Usually, all diabetics are considered at high risk for cardiovascular disease and they are often treated aggressively with cholesterol-lowering drugs and blood pressure medications to help reduce the risk.

But many of them might be at substantially lower risk and not need such aggressive therapy, the authors said.

"Some people with diabetes have an estimated 10-year cardiovascular risk lower than 20 percent, especially in populations with a low overall risk of cardiovascular disease," Paynter said.

The report was published online July 25 in the Archives of Internal Medicine.

For the study, Paynter's team collected data on 24,674 women and 11,280 men who took part in the Women's Health Study and the Physician's Health Study II.

Both studies collected data on the participants' HbA1c levels. The men were followed for a median of 11.8 years and the women for 10.2 years, the researchers noted.

Over that period, 125 of the 685 women with type 2 diabetes had a heart attack or stroke as did 170 of the 563 diabetic men.

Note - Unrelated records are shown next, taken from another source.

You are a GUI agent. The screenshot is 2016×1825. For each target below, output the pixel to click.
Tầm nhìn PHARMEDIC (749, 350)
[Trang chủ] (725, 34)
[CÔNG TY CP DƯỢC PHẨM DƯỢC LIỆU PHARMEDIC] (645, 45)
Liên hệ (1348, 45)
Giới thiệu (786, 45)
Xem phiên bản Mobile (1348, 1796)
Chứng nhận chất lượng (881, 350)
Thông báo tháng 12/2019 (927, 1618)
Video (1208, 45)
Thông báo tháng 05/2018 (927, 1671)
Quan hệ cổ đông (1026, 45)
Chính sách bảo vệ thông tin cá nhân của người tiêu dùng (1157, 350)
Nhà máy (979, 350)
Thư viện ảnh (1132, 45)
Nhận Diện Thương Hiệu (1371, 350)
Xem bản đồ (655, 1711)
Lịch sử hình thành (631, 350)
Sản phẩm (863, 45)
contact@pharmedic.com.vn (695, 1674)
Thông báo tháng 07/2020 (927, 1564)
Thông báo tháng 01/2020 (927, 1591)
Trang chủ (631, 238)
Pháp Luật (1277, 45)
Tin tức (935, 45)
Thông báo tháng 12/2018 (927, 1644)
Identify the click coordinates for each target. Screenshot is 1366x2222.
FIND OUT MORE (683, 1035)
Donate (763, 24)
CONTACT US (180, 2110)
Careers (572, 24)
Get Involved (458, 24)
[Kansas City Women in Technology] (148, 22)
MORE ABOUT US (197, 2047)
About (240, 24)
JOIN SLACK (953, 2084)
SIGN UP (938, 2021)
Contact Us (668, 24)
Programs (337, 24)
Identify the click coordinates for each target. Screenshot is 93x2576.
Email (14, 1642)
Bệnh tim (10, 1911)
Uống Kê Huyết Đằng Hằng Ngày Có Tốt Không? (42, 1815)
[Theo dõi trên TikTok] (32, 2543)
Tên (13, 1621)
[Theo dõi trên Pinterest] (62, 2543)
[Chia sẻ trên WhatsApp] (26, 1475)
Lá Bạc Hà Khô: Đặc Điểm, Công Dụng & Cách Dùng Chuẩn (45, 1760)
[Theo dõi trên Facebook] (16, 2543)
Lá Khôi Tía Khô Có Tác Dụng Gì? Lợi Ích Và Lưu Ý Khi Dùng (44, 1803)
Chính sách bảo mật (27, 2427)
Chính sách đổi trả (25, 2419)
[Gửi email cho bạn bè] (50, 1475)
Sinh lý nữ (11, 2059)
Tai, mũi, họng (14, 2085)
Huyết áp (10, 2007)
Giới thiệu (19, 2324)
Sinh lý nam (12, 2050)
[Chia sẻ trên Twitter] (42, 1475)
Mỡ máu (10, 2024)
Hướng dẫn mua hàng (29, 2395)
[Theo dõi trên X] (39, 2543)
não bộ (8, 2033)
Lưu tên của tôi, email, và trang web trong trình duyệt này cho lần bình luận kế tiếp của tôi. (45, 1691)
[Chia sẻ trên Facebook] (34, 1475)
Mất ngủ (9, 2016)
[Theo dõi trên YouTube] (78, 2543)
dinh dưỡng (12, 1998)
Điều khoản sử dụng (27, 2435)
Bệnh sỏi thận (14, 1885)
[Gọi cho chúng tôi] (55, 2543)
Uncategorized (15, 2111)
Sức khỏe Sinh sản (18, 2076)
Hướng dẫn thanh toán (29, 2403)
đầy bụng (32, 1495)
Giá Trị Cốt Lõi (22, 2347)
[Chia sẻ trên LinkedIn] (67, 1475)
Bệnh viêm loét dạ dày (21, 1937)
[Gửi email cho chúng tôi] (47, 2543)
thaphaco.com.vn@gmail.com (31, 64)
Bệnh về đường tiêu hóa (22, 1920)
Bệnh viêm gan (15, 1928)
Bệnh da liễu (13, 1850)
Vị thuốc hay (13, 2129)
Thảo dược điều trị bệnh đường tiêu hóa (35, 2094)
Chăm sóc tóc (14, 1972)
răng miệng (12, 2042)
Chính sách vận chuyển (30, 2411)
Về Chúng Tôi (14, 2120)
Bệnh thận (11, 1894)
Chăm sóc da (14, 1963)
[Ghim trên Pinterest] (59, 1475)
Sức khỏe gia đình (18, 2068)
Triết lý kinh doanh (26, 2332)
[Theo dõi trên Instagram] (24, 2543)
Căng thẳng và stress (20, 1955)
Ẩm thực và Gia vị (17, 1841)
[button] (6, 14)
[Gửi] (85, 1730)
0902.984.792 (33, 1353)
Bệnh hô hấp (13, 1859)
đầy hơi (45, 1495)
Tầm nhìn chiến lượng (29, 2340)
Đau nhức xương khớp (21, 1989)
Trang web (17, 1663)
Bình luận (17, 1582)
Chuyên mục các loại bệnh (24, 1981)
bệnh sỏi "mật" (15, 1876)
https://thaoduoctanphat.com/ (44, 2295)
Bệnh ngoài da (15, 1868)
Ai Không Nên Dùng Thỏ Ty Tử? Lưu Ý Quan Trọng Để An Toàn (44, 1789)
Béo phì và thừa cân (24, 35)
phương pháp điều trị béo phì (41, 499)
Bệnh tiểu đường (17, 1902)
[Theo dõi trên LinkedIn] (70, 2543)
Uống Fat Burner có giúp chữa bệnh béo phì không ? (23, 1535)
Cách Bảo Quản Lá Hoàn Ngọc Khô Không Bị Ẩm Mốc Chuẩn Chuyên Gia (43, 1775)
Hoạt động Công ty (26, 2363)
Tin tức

Among participants without diabetes, 1,382 men and 666 women had cardiovascular events, the researchers reported.

By adding HbA1c test results to the patient data, which also included levels of cholesterol and C-reactive protein, the researchers said they were able to more accurately predict the risk of cardiovascular disease in the diabetic patients.

They found that 71.9 percent of diabetic women had less than a 20 percent risk of cardiovascular disease over 10 years, while only 24.5 percent of the men had a similarly low risk.

This difference may be partly explained by the increased risk for cardiovascular disease that accompanies age, and the delayed risk in women, the researchers said.

Noting further research is needed to confirm the findings, they noted the prediction improvement was better in low-risk groups.

Paynter also said the test might help people without diabetes evaluate their cardiovascular risk.

Dr. Mark J. Pletcher, an associate professor of epidemiology at the University of California, San Francisco, and author of an accompanying journal editorial, doesn't think predicting individual risk of cardiovascular disease will change current treatment of diabetic patients.

"Even though the risk estimation may be more accurate, it still may be a better decision to put them on cholesterol-lowering drugs, because of long-term risk of heart disease," he said.

Pletcher said in his own clinical practice he will continue to treat diabetics aggressively.

"Risk prediction for risk prediction's sake is not really that useful an exercise," Pletcher said. "It's only useful if it informs a clinical decision. And when you are not going to change a decision, as I don't think I will, then I don't think it's worth that much to refine risk estimation."

More information

For more information on diabetes, visit the U.S. National Library of Medicine.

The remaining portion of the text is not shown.